### Records shown
━━━━━━

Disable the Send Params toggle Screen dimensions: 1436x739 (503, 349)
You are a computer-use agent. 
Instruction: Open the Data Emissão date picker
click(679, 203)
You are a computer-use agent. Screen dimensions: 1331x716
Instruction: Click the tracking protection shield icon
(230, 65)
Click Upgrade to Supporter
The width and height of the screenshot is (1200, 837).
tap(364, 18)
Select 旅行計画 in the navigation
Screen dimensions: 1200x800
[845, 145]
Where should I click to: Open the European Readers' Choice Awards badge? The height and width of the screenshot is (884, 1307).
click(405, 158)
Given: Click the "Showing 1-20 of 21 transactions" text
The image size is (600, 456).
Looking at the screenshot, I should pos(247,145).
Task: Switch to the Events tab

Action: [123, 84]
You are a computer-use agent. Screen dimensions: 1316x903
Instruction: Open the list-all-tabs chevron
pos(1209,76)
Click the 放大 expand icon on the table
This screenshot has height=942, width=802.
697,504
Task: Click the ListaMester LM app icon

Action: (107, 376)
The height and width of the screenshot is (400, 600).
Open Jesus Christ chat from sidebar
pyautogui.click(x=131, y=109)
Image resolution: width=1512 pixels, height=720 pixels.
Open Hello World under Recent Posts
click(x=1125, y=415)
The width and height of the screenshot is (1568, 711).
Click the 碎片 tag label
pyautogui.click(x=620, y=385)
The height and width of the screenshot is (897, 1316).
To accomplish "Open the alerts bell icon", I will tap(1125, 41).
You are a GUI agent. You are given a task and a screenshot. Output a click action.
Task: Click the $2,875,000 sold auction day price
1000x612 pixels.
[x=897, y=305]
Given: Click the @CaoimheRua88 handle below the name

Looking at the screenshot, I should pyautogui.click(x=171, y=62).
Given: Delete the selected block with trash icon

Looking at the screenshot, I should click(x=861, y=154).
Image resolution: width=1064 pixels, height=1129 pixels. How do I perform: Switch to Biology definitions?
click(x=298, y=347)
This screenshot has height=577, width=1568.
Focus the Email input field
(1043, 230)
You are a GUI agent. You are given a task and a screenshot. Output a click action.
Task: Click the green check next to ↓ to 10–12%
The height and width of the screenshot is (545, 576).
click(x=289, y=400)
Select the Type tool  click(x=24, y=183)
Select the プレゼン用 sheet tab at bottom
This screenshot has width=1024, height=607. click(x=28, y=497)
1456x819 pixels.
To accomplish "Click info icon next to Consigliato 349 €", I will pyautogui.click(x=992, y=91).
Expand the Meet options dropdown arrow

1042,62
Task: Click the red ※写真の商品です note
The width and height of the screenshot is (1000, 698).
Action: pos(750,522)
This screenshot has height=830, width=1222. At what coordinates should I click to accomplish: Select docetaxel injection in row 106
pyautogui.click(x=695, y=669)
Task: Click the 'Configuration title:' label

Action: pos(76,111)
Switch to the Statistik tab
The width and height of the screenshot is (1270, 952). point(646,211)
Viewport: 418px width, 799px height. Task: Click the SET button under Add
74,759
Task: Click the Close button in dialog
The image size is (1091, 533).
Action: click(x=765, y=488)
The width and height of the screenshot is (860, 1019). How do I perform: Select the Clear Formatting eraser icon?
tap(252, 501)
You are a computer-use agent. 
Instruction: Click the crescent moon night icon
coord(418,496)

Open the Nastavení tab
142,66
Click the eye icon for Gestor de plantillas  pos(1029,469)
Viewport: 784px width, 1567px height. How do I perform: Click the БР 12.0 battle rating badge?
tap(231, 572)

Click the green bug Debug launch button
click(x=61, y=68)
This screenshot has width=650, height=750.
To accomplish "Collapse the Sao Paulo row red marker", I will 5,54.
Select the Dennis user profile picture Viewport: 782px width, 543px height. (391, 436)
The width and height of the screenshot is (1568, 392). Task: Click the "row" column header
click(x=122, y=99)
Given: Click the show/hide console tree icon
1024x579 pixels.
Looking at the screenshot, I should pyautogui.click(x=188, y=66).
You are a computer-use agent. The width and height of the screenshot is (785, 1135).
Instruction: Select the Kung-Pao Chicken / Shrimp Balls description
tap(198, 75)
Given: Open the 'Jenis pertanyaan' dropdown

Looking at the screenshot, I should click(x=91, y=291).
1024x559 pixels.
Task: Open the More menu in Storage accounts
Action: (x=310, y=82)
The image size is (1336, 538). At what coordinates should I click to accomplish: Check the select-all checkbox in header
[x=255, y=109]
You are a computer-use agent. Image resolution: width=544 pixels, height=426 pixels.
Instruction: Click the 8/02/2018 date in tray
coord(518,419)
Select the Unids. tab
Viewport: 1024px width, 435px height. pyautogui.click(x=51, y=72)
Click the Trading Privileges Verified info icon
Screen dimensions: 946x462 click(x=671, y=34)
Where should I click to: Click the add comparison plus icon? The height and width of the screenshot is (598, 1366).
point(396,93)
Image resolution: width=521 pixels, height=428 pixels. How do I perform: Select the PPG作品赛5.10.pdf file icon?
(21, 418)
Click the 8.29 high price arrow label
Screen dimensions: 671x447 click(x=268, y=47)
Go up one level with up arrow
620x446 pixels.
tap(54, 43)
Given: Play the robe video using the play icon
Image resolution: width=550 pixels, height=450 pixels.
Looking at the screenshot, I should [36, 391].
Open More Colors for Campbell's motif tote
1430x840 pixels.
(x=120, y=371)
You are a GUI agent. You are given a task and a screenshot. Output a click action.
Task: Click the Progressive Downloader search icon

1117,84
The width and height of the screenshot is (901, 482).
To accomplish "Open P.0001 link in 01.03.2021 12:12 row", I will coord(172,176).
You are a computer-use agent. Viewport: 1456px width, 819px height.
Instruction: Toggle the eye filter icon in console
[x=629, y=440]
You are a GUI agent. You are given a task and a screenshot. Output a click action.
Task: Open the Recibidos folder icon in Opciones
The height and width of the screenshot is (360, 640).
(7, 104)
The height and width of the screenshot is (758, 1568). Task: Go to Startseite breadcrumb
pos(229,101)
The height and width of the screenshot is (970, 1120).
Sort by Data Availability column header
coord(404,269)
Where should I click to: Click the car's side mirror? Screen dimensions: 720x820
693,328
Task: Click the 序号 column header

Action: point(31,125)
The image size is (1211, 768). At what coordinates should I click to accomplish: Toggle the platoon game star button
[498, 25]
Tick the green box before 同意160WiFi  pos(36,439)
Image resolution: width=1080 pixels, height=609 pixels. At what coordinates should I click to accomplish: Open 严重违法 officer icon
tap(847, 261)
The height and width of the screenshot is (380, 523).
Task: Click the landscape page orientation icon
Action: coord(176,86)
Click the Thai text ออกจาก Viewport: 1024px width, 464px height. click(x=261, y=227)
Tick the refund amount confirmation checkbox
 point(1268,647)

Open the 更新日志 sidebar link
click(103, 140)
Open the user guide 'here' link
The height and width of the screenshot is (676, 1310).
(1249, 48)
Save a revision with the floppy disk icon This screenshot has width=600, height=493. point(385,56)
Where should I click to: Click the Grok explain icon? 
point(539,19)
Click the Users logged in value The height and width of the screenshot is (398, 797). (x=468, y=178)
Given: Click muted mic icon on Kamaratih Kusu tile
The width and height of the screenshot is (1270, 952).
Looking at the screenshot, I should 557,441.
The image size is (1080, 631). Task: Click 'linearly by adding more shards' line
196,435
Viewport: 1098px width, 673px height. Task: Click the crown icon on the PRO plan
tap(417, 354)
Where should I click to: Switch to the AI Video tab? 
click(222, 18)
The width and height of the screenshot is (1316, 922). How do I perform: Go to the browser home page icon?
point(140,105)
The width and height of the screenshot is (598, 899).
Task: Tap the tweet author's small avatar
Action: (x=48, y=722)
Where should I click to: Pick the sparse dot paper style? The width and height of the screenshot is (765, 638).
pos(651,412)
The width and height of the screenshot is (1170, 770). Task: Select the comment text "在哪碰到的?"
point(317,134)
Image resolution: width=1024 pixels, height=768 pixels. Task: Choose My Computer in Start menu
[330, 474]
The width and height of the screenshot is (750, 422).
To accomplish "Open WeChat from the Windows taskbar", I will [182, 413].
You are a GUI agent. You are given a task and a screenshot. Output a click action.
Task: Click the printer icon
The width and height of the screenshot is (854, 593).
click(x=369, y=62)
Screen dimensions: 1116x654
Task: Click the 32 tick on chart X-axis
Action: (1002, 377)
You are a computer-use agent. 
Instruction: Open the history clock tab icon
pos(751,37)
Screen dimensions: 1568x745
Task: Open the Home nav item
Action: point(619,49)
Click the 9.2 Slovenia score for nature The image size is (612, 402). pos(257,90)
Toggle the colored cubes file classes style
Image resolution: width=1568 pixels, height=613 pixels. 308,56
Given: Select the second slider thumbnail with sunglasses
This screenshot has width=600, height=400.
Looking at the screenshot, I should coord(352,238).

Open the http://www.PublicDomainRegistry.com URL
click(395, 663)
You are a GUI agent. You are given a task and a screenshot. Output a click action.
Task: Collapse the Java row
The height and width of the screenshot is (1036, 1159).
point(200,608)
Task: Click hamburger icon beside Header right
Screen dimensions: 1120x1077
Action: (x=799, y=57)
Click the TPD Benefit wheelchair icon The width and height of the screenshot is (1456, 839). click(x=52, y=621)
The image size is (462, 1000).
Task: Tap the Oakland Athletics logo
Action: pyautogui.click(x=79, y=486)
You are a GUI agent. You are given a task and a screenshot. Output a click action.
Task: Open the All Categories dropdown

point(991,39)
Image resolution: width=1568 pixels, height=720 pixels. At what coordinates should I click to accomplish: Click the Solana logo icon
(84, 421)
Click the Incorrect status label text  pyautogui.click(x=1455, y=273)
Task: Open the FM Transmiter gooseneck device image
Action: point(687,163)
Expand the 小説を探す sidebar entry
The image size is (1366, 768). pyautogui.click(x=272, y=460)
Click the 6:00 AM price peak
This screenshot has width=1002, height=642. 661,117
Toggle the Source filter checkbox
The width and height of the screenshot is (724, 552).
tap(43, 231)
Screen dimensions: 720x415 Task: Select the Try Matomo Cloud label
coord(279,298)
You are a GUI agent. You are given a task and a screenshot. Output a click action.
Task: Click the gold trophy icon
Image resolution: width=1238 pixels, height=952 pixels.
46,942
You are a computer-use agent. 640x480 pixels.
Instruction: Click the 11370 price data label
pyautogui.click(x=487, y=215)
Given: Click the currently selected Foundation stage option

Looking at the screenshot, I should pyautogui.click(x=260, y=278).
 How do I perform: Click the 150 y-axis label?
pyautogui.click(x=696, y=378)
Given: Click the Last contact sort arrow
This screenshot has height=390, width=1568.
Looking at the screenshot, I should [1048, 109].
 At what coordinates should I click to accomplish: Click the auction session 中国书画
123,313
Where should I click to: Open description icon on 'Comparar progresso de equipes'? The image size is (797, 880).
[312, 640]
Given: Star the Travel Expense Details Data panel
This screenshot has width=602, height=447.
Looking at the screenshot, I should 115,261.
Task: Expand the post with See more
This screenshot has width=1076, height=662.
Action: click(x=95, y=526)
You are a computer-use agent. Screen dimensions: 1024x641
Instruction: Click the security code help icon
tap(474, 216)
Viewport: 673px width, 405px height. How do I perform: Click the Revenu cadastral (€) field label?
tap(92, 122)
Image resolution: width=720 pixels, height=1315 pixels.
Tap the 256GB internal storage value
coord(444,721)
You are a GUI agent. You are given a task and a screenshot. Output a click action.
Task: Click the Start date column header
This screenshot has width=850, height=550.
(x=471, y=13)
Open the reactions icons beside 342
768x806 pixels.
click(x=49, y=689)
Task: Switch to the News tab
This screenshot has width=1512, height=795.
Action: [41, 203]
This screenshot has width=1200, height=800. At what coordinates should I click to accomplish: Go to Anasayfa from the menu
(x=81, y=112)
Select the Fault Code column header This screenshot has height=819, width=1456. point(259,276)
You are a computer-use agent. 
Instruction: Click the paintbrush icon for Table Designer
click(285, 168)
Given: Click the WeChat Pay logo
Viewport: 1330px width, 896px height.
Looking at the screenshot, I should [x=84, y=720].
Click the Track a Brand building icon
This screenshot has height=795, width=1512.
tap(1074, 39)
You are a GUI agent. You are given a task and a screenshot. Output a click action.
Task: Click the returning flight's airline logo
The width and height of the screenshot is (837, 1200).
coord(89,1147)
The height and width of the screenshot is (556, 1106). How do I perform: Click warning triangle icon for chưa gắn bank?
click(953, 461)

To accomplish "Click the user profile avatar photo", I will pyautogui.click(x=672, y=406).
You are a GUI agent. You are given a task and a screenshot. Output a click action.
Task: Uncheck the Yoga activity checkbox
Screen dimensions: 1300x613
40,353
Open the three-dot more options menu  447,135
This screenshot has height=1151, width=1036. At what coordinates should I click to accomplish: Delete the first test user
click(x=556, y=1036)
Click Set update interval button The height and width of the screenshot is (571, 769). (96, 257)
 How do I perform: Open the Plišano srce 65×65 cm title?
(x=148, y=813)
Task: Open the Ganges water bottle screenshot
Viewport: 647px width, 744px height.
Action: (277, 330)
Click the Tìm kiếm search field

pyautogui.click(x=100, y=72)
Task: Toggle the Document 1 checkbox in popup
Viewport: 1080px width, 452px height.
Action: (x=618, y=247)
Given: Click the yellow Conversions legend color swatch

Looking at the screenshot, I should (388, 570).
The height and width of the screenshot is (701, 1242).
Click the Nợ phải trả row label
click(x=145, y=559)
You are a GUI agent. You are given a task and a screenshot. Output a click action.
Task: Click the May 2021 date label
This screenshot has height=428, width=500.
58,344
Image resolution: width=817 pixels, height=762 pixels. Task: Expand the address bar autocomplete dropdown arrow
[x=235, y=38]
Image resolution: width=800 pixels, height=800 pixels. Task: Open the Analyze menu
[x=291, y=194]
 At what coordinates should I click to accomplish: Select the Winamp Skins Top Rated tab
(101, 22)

━━━━━━

### Exercise objective
Please reproduce, exactly as they appear above, the lines from the line containing "Click the 8.29 high price arrow label" up to and including the line containing "Given: Play the".

### Expected answer
Click the 8.29 high price arrow label
Screen dimensions: 671x447 click(x=268, y=47)
Go up one level with up arrow
620x446 pixels.
tap(54, 43)
Given: Play the robe video using the play icon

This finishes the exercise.